Saved data entries:
------------------------------
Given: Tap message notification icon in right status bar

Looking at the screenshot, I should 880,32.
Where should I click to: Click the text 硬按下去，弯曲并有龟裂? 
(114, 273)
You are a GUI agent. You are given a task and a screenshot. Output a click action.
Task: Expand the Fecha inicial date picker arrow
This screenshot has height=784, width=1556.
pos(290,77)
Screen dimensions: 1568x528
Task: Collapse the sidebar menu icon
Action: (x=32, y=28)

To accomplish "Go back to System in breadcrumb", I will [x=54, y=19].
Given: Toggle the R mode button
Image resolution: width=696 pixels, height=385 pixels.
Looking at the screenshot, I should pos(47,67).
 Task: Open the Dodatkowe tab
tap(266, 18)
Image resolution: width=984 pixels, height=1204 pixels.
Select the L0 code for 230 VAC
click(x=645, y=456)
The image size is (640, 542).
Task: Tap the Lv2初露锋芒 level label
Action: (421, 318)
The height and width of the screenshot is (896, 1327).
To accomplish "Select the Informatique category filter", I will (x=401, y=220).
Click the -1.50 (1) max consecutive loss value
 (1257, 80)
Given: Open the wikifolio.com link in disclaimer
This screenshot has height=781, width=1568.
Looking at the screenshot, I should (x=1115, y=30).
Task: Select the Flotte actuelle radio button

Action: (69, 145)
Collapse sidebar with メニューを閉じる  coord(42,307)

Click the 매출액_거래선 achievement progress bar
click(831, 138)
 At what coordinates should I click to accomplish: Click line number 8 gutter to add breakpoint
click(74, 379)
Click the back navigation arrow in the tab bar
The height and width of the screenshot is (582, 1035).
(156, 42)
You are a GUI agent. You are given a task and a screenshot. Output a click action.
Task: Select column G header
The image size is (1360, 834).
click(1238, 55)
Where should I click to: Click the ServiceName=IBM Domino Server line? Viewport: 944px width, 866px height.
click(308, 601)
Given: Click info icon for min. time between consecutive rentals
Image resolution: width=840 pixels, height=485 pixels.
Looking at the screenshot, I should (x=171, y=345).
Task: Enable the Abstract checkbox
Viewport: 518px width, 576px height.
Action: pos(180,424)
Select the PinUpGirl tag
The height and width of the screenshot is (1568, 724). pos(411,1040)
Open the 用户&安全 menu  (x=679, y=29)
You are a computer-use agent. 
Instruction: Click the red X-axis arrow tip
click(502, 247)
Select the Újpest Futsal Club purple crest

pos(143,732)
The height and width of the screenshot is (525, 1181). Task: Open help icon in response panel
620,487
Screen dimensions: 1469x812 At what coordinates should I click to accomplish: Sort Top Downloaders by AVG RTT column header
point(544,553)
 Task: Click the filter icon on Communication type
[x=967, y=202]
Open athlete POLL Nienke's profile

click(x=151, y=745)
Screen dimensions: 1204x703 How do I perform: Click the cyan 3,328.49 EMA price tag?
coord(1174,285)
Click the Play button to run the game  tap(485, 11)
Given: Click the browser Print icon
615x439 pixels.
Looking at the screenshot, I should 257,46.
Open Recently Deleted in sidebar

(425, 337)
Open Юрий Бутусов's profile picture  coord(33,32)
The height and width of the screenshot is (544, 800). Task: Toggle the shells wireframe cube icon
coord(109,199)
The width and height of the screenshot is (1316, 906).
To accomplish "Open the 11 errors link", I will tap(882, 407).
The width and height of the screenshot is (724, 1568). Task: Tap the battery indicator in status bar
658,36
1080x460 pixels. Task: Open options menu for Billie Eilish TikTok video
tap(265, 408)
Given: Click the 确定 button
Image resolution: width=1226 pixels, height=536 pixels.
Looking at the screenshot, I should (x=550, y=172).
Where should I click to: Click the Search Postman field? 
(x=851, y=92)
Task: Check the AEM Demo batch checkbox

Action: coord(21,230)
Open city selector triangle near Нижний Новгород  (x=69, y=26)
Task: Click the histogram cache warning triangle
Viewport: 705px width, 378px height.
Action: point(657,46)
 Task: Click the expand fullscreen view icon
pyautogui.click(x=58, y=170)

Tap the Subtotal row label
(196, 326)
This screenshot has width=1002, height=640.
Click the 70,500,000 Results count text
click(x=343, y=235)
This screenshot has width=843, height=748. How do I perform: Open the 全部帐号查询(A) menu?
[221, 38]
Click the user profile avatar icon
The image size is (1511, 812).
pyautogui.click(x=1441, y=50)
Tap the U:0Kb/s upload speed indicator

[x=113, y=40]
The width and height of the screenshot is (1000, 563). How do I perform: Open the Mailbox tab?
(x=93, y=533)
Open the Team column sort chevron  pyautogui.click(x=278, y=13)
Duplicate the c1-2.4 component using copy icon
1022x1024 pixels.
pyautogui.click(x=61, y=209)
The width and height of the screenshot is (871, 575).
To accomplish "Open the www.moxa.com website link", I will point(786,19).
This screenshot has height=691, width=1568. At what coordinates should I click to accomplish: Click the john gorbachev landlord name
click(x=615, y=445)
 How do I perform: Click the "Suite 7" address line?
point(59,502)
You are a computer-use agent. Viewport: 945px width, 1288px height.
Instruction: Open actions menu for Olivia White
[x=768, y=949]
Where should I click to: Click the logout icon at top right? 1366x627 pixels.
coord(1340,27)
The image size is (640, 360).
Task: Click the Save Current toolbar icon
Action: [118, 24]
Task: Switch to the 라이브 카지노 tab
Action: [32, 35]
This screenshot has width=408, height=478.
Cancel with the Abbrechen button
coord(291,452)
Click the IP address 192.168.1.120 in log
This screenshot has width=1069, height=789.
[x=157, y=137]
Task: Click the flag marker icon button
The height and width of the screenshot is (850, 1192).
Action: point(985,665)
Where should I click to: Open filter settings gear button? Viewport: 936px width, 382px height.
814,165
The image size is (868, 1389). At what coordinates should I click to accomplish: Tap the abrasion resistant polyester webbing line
------------------------------
Your reply must contain each entry, reproduced exactly.

_YOUR RESPONSE_
Given: Tap message notification icon in right status bar

Looking at the screenshot, I should 880,32.
Where should I click to: Click the text 硬按下去，弯曲并有龟裂? 
(114, 273)
You are a GUI agent. You are given a task and a screenshot. Output a click action.
Task: Expand the Fecha inicial date picker arrow
This screenshot has height=784, width=1556.
pos(290,77)
Screen dimensions: 1568x528
Task: Collapse the sidebar menu icon
Action: (x=32, y=28)

To accomplish "Go back to System in breadcrumb", I will [x=54, y=19].
Given: Toggle the R mode button
Image resolution: width=696 pixels, height=385 pixels.
Looking at the screenshot, I should pos(47,67).
 Task: Open the Dodatkowe tab
tap(266, 18)
Image resolution: width=984 pixels, height=1204 pixels.
Select the L0 code for 230 VAC
click(x=645, y=456)
The image size is (640, 542).
Task: Tap the Lv2初露锋芒 level label
Action: (421, 318)
The height and width of the screenshot is (896, 1327).
To accomplish "Select the Informatique category filter", I will (x=401, y=220).
Click the -1.50 (1) max consecutive loss value
 (1257, 80)
Given: Open the wikifolio.com link in disclaimer
This screenshot has height=781, width=1568.
Looking at the screenshot, I should (x=1115, y=30).
Task: Select the Flotte actuelle radio button

Action: (69, 145)
Collapse sidebar with メニューを閉じる  coord(42,307)

Click the 매출액_거래선 achievement progress bar
click(831, 138)
 At what coordinates should I click to accomplish: Click line number 8 gutter to add breakpoint
click(74, 379)
Click the back navigation arrow in the tab bar
The height and width of the screenshot is (582, 1035).
(156, 42)
You are a GUI agent. You are given a task and a screenshot. Output a click action.
Task: Select column G header
The image size is (1360, 834).
click(1238, 55)
Where should I click to: Click the ServiceName=IBM Domino Server line? Viewport: 944px width, 866px height.
click(308, 601)
Given: Click info icon for min. time between consecutive rentals
Image resolution: width=840 pixels, height=485 pixels.
Looking at the screenshot, I should (x=171, y=345).
Task: Enable the Abstract checkbox
Viewport: 518px width, 576px height.
Action: pos(180,424)
Select the PinUpGirl tag
The height and width of the screenshot is (1568, 724). pos(411,1040)
Open the 用户&安全 menu  (x=679, y=29)
You are a computer-use agent. 
Instruction: Click the red X-axis arrow tip
click(502, 247)
Select the Újpest Futsal Club purple crest

pos(143,732)
The height and width of the screenshot is (525, 1181). Task: Open help icon in response panel
620,487
Screen dimensions: 1469x812 At what coordinates should I click to accomplish: Sort Top Downloaders by AVG RTT column header
point(544,553)
 Task: Click the filter icon on Communication type
[x=967, y=202]
Open athlete POLL Nienke's profile

click(x=151, y=745)
Screen dimensions: 1204x703 How do I perform: Click the cyan 3,328.49 EMA price tag?
coord(1174,285)
Click the Play button to run the game  tap(485, 11)
Given: Click the browser Print icon
615x439 pixels.
Looking at the screenshot, I should 257,46.
Open Recently Deleted in sidebar

(425, 337)
Open Юрий Бутусов's profile picture  coord(33,32)
The height and width of the screenshot is (544, 800). Task: Toggle the shells wireframe cube icon
coord(109,199)
The width and height of the screenshot is (1316, 906).
To accomplish "Open the 11 errors link", I will tap(882, 407).
The width and height of the screenshot is (724, 1568). Task: Tap the battery indicator in status bar
658,36
1080x460 pixels. Task: Open options menu for Billie Eilish TikTok video
tap(265, 408)
Given: Click the 确定 button
Image resolution: width=1226 pixels, height=536 pixels.
Looking at the screenshot, I should (x=550, y=172).
Where should I click to: Click the Search Postman field? 
(x=851, y=92)
Task: Check the AEM Demo batch checkbox

Action: coord(21,230)
Open city selector triangle near Нижний Новгород  (x=69, y=26)
Task: Click the histogram cache warning triangle
Viewport: 705px width, 378px height.
Action: point(657,46)
 Task: Click the expand fullscreen view icon
pyautogui.click(x=58, y=170)

Tap the Subtotal row label
(196, 326)
This screenshot has width=1002, height=640.
Click the 70,500,000 Results count text
click(x=343, y=235)
This screenshot has width=843, height=748. How do I perform: Open the 全部帐号查询(A) menu?
[221, 38]
Click the user profile avatar icon
The image size is (1511, 812).
pyautogui.click(x=1441, y=50)
Tap the U:0Kb/s upload speed indicator

[x=113, y=40]
The width and height of the screenshot is (1000, 563). How do I perform: Open the Mailbox tab?
(x=93, y=533)
Open the Team column sort chevron  pyautogui.click(x=278, y=13)
Duplicate the c1-2.4 component using copy icon
1022x1024 pixels.
pyautogui.click(x=61, y=209)
The width and height of the screenshot is (871, 575).
To accomplish "Open the www.moxa.com website link", I will point(786,19).
This screenshot has height=691, width=1568. At what coordinates should I click to accomplish: Click the john gorbachev landlord name
click(x=615, y=445)
 How do I perform: Click the "Suite 7" address line?
point(59,502)
You are a computer-use agent. Viewport: 945px width, 1288px height.
Instruction: Open actions menu for Olivia White
[x=768, y=949]
Where should I click to: Click the logout icon at top right? 1366x627 pixels.
coord(1340,27)
The image size is (640, 360).
Task: Click the Save Current toolbar icon
Action: [118, 24]
Task: Switch to the 라이브 카지노 tab
Action: [32, 35]
This screenshot has width=408, height=478.
Cancel with the Abbrechen button
coord(291,452)
Click the IP address 192.168.1.120 in log
This screenshot has width=1069, height=789.
[x=157, y=137]
Task: Click the flag marker icon button
The height and width of the screenshot is (850, 1192).
Action: point(985,665)
Where should I click to: Open filter settings gear button? Viewport: 936px width, 382px height.
814,165
The image size is (868, 1389). At what coordinates should I click to accomplish: Tap the abrasion resistant polyester webbing line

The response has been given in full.